◆ **What to work on**:
If a line in the listing below includes the string "computer", pull it out.

◆ **Data for the task**:
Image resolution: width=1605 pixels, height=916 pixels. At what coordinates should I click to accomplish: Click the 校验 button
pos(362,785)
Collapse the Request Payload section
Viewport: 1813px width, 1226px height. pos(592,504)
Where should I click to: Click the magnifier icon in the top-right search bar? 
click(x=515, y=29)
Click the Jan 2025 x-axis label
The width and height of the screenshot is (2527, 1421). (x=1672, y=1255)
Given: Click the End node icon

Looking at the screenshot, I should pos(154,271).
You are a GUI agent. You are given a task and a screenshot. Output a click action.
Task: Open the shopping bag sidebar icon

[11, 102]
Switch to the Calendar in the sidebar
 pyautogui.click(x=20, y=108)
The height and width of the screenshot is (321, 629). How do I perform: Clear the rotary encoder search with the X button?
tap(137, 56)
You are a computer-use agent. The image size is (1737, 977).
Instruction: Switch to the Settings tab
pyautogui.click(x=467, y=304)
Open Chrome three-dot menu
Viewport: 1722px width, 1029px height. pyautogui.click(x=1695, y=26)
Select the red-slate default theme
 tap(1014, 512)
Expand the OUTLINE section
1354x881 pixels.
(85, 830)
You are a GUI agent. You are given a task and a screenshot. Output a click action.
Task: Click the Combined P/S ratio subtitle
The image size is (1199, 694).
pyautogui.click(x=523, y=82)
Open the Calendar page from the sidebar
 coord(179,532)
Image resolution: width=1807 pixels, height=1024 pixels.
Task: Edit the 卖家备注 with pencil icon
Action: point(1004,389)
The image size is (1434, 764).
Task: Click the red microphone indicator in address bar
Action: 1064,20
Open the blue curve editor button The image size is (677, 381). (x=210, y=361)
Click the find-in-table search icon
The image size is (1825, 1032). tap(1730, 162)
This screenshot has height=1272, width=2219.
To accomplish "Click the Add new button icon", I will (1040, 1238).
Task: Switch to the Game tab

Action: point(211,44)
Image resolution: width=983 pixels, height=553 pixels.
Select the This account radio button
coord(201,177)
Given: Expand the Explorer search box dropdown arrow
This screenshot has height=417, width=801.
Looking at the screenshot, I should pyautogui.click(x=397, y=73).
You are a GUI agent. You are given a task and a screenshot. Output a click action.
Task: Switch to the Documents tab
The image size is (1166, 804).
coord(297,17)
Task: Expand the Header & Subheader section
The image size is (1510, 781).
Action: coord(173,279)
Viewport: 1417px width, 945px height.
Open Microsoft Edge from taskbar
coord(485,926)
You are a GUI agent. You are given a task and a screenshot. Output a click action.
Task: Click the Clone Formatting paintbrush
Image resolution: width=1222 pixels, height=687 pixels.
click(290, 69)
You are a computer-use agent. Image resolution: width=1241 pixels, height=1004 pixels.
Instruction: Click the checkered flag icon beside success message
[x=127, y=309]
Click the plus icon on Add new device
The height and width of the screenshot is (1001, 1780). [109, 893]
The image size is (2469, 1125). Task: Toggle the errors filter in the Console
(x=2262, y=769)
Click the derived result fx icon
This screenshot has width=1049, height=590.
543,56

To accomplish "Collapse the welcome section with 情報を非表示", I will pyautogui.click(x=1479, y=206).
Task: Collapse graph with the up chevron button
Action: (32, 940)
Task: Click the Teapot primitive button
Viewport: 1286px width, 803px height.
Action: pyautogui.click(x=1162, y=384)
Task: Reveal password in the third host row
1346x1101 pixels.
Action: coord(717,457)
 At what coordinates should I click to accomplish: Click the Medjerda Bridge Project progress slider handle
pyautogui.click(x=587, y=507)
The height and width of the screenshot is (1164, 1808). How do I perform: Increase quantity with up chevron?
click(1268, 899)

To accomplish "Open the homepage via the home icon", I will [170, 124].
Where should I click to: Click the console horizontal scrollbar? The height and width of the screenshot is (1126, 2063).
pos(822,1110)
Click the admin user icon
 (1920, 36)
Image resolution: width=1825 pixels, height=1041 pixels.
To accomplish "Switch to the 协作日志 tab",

◆ **Solution for this exercise**:
You are a computer-use agent. The image size is (1737, 977).
You are a computer-use agent. Image resolution: width=1241 pixels, height=1004 pixels.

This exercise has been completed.